**Stored dataset items:**
◆ ◆ ◆ ◆ ◆

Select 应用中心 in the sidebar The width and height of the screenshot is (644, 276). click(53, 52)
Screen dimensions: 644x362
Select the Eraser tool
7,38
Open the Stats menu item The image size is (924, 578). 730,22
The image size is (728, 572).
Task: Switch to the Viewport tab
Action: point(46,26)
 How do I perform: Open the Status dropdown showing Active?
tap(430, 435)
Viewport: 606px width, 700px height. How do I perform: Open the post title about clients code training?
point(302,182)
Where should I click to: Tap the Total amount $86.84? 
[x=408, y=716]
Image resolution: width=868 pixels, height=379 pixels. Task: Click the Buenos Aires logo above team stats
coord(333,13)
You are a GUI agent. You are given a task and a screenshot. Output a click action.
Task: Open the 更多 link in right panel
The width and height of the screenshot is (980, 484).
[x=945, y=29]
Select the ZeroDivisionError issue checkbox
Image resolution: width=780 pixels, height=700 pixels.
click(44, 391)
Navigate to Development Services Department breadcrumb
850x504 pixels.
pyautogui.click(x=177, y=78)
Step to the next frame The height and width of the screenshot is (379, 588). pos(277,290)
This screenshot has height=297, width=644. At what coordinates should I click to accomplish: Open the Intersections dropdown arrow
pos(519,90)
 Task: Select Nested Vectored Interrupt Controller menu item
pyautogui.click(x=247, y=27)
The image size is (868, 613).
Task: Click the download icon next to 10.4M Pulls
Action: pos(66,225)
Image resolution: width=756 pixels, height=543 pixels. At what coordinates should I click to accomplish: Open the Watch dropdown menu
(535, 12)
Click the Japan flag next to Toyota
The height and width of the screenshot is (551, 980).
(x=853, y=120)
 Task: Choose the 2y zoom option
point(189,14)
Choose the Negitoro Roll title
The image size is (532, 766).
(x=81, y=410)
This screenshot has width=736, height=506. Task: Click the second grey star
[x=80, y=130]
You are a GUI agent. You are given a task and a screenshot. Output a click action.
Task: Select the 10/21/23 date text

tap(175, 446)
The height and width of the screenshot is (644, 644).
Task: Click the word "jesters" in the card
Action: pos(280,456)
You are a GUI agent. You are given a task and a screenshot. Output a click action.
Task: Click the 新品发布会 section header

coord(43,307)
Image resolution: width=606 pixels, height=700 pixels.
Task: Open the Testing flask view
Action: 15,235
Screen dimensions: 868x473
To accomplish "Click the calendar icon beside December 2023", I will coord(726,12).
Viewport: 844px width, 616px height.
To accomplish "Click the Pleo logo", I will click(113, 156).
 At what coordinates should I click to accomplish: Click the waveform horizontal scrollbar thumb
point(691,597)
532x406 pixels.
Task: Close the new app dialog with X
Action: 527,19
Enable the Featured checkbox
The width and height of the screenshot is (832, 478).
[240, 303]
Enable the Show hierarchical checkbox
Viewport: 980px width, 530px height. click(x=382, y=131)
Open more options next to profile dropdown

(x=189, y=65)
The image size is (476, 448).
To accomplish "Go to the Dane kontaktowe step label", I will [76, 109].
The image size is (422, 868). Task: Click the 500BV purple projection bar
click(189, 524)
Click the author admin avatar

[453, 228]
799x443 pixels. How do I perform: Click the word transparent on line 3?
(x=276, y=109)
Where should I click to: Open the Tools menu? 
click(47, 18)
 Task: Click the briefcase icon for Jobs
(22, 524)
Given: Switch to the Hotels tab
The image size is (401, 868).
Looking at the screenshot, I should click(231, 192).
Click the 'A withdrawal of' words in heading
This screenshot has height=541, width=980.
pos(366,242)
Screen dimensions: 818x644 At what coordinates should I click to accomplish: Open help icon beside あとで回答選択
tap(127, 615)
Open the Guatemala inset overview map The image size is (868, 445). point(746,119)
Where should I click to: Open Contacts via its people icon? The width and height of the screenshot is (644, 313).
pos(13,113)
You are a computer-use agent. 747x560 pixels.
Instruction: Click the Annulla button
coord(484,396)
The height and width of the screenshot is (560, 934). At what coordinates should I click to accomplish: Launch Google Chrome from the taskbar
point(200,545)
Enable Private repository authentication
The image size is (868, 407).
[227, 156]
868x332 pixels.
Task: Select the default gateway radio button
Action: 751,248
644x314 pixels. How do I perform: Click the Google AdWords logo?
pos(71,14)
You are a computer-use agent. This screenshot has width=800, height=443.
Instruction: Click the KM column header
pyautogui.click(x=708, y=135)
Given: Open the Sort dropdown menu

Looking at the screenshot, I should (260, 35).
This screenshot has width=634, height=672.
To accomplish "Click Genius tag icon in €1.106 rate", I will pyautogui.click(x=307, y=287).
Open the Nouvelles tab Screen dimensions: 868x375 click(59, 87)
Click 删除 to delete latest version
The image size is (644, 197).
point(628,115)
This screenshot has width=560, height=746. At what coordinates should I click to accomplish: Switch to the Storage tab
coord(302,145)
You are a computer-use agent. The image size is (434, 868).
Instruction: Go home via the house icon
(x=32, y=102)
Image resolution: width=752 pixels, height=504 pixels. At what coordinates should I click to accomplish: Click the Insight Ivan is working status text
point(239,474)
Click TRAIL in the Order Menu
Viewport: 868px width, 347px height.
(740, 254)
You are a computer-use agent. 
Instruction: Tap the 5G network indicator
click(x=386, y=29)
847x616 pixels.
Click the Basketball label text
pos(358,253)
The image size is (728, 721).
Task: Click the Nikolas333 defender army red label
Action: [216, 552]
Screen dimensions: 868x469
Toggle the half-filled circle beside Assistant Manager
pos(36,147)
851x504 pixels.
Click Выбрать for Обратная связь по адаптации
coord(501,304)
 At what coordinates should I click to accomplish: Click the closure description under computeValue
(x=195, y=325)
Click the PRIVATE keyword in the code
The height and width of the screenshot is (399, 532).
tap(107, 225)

◆ ◆ ◆ ◆ ◆

**Task details:**
Would you set down all the lines above, exactly and in full?

**Result of this task:**
Select 应用中心 in the sidebar The width and height of the screenshot is (644, 276). click(53, 52)
Screen dimensions: 644x362
Select the Eraser tool
7,38
Open the Stats menu item The image size is (924, 578). 730,22
The image size is (728, 572).
Task: Switch to the Viewport tab
Action: point(46,26)
 How do I perform: Open the Status dropdown showing Active?
tap(430, 435)
Viewport: 606px width, 700px height. How do I perform: Open the post title about clients code training?
point(302,182)
Where should I click to: Tap the Total amount $86.84? 
[x=408, y=716]
Image resolution: width=868 pixels, height=379 pixels. Task: Click the Buenos Aires logo above team stats
coord(333,13)
You are a GUI agent. You are given a task and a screenshot. Output a click action.
Task: Open the 更多 link in right panel
The width and height of the screenshot is (980, 484).
[x=945, y=29]
Select the ZeroDivisionError issue checkbox
Image resolution: width=780 pixels, height=700 pixels.
click(44, 391)
Navigate to Development Services Department breadcrumb
850x504 pixels.
pyautogui.click(x=177, y=78)
Step to the next frame The height and width of the screenshot is (379, 588). pos(277,290)
This screenshot has height=297, width=644. At what coordinates should I click to accomplish: Open the Intersections dropdown arrow
pos(519,90)
 Task: Select Nested Vectored Interrupt Controller menu item
pyautogui.click(x=247, y=27)
The image size is (868, 613).
Task: Click the download icon next to 10.4M Pulls
Action: pos(66,225)
Image resolution: width=756 pixels, height=543 pixels. At what coordinates should I click to accomplish: Open the Watch dropdown menu
(535, 12)
Click the Japan flag next to Toyota
The height and width of the screenshot is (551, 980).
(x=853, y=120)
 Task: Choose the 2y zoom option
point(189,14)
Choose the Negitoro Roll title
The image size is (532, 766).
(x=81, y=410)
This screenshot has width=736, height=506. Task: Click the second grey star
[x=80, y=130]
You are a GUI agent. You are given a task and a screenshot. Output a click action.
Task: Select the 10/21/23 date text

tap(175, 446)
The height and width of the screenshot is (644, 644).
Task: Click the word "jesters" in the card
Action: pos(280,456)
You are a GUI agent. You are given a task and a screenshot. Output a click action.
Task: Click the 新品发布会 section header

coord(43,307)
Image resolution: width=606 pixels, height=700 pixels.
Task: Open the Testing flask view
Action: 15,235
Screen dimensions: 868x473
To accomplish "Click the calendar icon beside December 2023", I will coord(726,12).
Viewport: 844px width, 616px height.
To accomplish "Click the Pleo logo", I will click(113, 156).
 At what coordinates should I click to accomplish: Click the waveform horizontal scrollbar thumb
point(691,597)
532x406 pixels.
Task: Close the new app dialog with X
Action: 527,19
Enable the Featured checkbox
The width and height of the screenshot is (832, 478).
[240, 303]
Enable the Show hierarchical checkbox
Viewport: 980px width, 530px height. click(x=382, y=131)
Open more options next to profile dropdown

(x=189, y=65)
The image size is (476, 448).
To accomplish "Go to the Dane kontaktowe step label", I will [76, 109].
The image size is (422, 868). Task: Click the 500BV purple projection bar
click(189, 524)
Click the author admin avatar

[453, 228]
799x443 pixels. How do I perform: Click the word transparent on line 3?
(x=276, y=109)
Where should I click to: Open the Tools menu? 
click(47, 18)
 Task: Click the briefcase icon for Jobs
(22, 524)
Given: Switch to the Hotels tab
The image size is (401, 868).
Looking at the screenshot, I should click(231, 192).
Click the 'A withdrawal of' words in heading
This screenshot has height=541, width=980.
pos(366,242)
Screen dimensions: 818x644 At what coordinates should I click to accomplish: Open help icon beside あとで回答選択
tap(127, 615)
Open the Guatemala inset overview map The image size is (868, 445). point(746,119)
Where should I click to: Open Contacts via its people icon? The width and height of the screenshot is (644, 313).
pos(13,113)
You are a computer-use agent. 747x560 pixels.
Instruction: Click the Annulla button
coord(484,396)
The height and width of the screenshot is (560, 934). At what coordinates should I click to accomplish: Launch Google Chrome from the taskbar
point(200,545)
Enable Private repository authentication
The image size is (868, 407).
[227, 156]
868x332 pixels.
Task: Select the default gateway radio button
Action: 751,248
644x314 pixels. How do I perform: Click the Google AdWords logo?
pos(71,14)
You are a computer-use agent. This screenshot has width=800, height=443.
Instruction: Click the KM column header
pyautogui.click(x=708, y=135)
Given: Open the Sort dropdown menu

Looking at the screenshot, I should (260, 35).
This screenshot has width=634, height=672.
To accomplish "Click Genius tag icon in €1.106 rate", I will pyautogui.click(x=307, y=287).
Open the Nouvelles tab Screen dimensions: 868x375 click(59, 87)
Click 删除 to delete latest version
The image size is (644, 197).
point(628,115)
This screenshot has width=560, height=746. At what coordinates should I click to accomplish: Switch to the Storage tab
coord(302,145)
You are a computer-use agent. The image size is (434, 868).
Instruction: Go home via the house icon
(x=32, y=102)
Image resolution: width=752 pixels, height=504 pixels. At what coordinates should I click to accomplish: Click the Insight Ivan is working status text
point(239,474)
Click TRAIL in the Order Menu
Viewport: 868px width, 347px height.
(740, 254)
You are a computer-use agent. 
Instruction: Tap the 5G network indicator
click(x=386, y=29)
847x616 pixels.
Click the Basketball label text
pos(358,253)
The image size is (728, 721).
Task: Click the Nikolas333 defender army red label
Action: [216, 552]
Screen dimensions: 868x469
Toggle the half-filled circle beside Assistant Manager
pos(36,147)
851x504 pixels.
Click Выбрать for Обратная связь по адаптации
coord(501,304)
 At what coordinates should I click to accomplish: Click the closure description under computeValue
(x=195, y=325)
Click the PRIVATE keyword in the code
The height and width of the screenshot is (399, 532).
tap(107, 225)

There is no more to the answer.